Nurse fetched a plate for herself. My unspoken arrangement with the cousins was, as usual, to get myself upstairs unobserved. I think now that their parents colluded in this against my mother. The house’s muddle was a considerable help. I now, too, surmise that my mother’s desire to be free of me was even stronger than her dedication to germ warfare. And on this occasion it was clear that she could hardly remove her glare from the pair of grown-ups who must be Victor and Stella. They were tall and, separated from their curiously superior child, clothed in blatancy and confidence. My itch for vulgarity responded to those glittering froggings and facings.

But what concerned me was their daughter, now free of her velvet cape and revealed in a white cotton dress smocked in unfunereal red. The collar was embroidered with very small red strawberries, natty
fraises du bois
. The buttonholes down her back were sutured in the same bright red. Her hair was long, thin and white. She had no front teeth, just two gum spaces. This gave her a lisp. Bobby introduced us. She was Coverley too, her grandfather my grandfather’s brother. How had my father overlooked, in his passion for overinformation, especially where it touched upon himself, a whole knot of family? My cousins obviously liked this girl. So I hated her.

‘Hello,’ she said. ‘Is that woman your nurse?’ I saw Nurse, for an instant, without love. She was piling a large plate high with food, all mixed up. Her skirt was wide as a fender.

‘Yes, she is. And where’s yours?’

‘Left, they always have; can’t bear it.’ So she was one of those bad children who rushed through nurses and showed off about it.

‘What do you do to them?’ I asked, not in admiration as she might have hoped, but prissily.

‘It’s not me, it’s my father, and I can’t possibly say. I don’t know exactly but shall soon enough, my mother says. The last one broke his ivory hair brushes and tore up some of his clothes. My mama says it is something I shall learn all too soon. Men have a rolling eye, she says.’ All this with the toothless lisp. In spite of her chilling self-command, something gave me a hint of fellow feeling.

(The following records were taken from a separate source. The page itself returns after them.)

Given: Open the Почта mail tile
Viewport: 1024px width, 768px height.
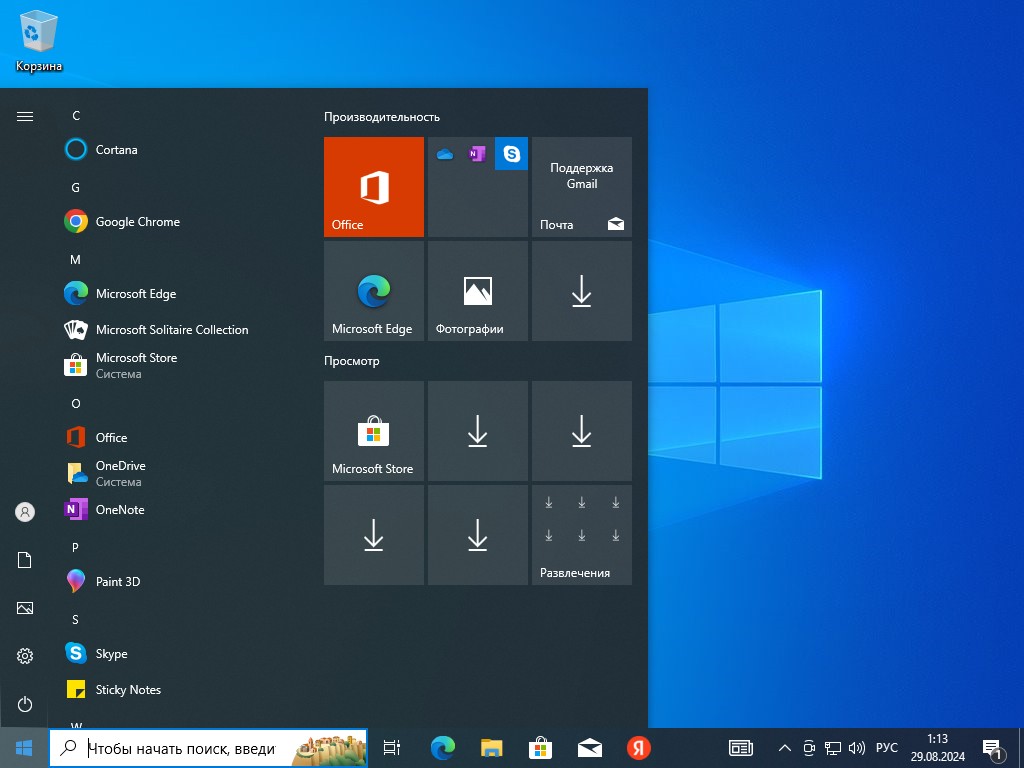Looking at the screenshot, I should [582, 187].
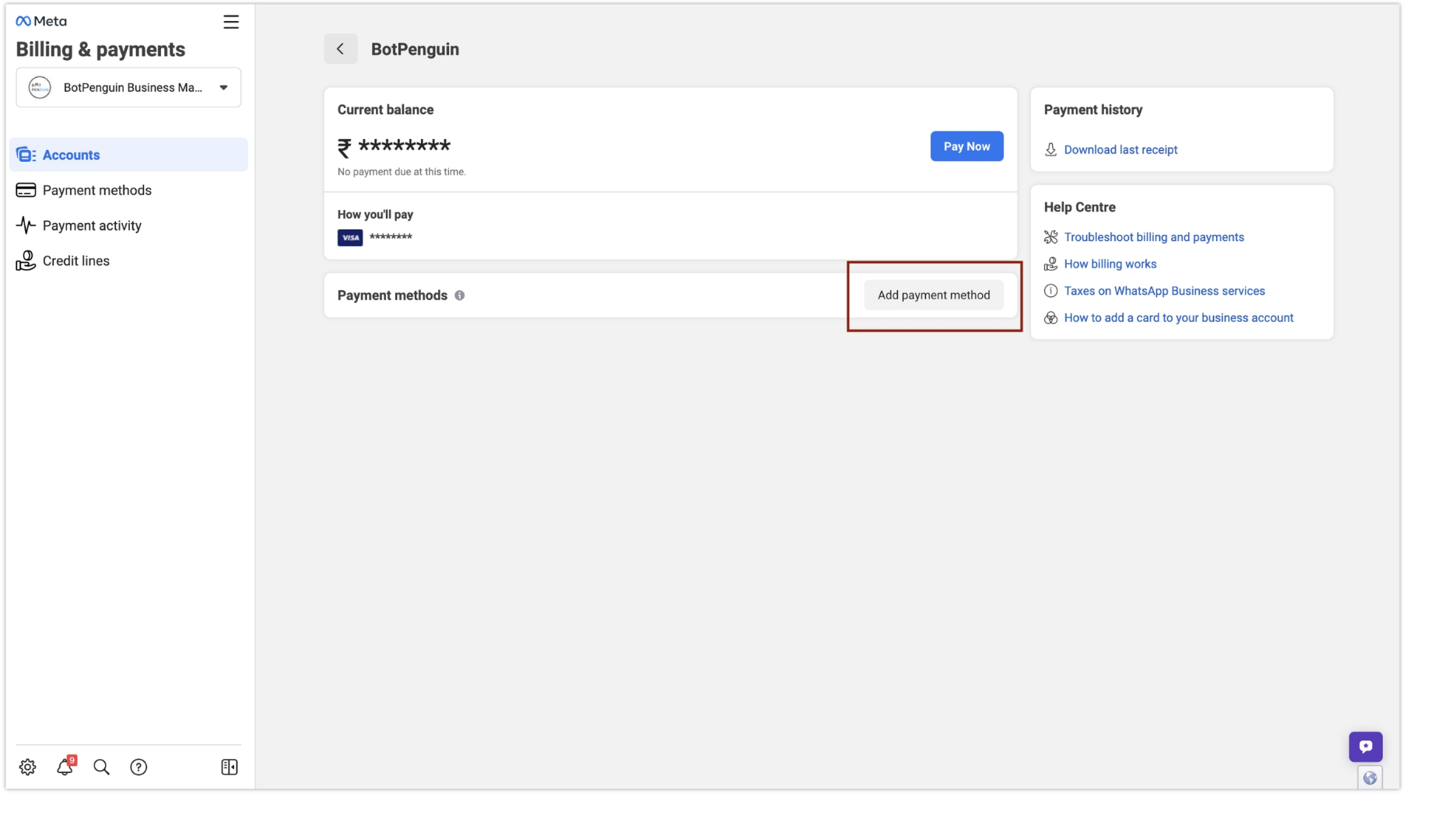Open the feedback chat bubble icon
Image resolution: width=1452 pixels, height=840 pixels.
click(1366, 746)
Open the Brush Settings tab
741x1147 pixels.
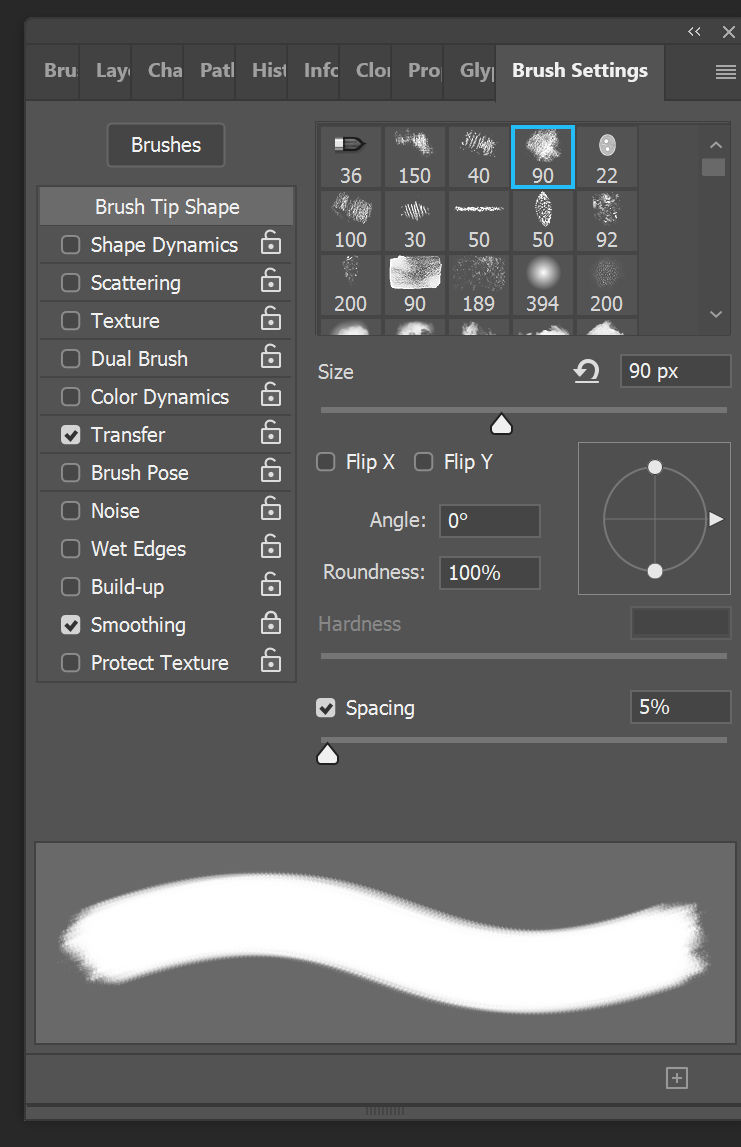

‘Is your mother mad?’ I asked. From observing Aunt Fan, I knew that my own mother was not typical.

‘Is yours?’ asked the child. ‘She looks it.’

‘Come on, you two.’ It was Mary. She stood between me and the other cousin, whose name was apparently Lucy, taking her left hand and my right. Mary was shorter and sturdier than we were. Nurse came over and blocked our way to the stairs. She did not mean to; she was just that fat. I looked up and saw she had two plates, spilling with good things, leaking over the edge. I read the names of the china in her shiny hands, ‘Spod’ and ‘Crown Derb’. Her fingers covered any remaining letters. Each of the plates had been broken, at least once. Now they were riveted, and should not have been used for food. Where the cracks were, a deep purple was beginning to appear, the juice of black fruits.

Nurse was a small eater, but she heaped her plate at the Mortons’ house.

‘Just go and fetch a cup of black tea, dear,’ she told me. She was not smiling.

‘And would you,’ she spoke to Lucy, ‘get a slice of lightly buttered bread?’

Equipped with this thin meal, we returned to Nurse. She wore her bowler-style hat indoors. She peered out from under it. The coast was clear.

She filled the narrow stairway as she led us up its druggeted steepness to the bedroom where our cousins had made a table of Josephine’s bed.

‘Pass me the tea, dear,’ she said. ‘And before either of you’ – she spoke to me and to Lucy – ‘starts on your meal, it’s bread and butter. Sit down.’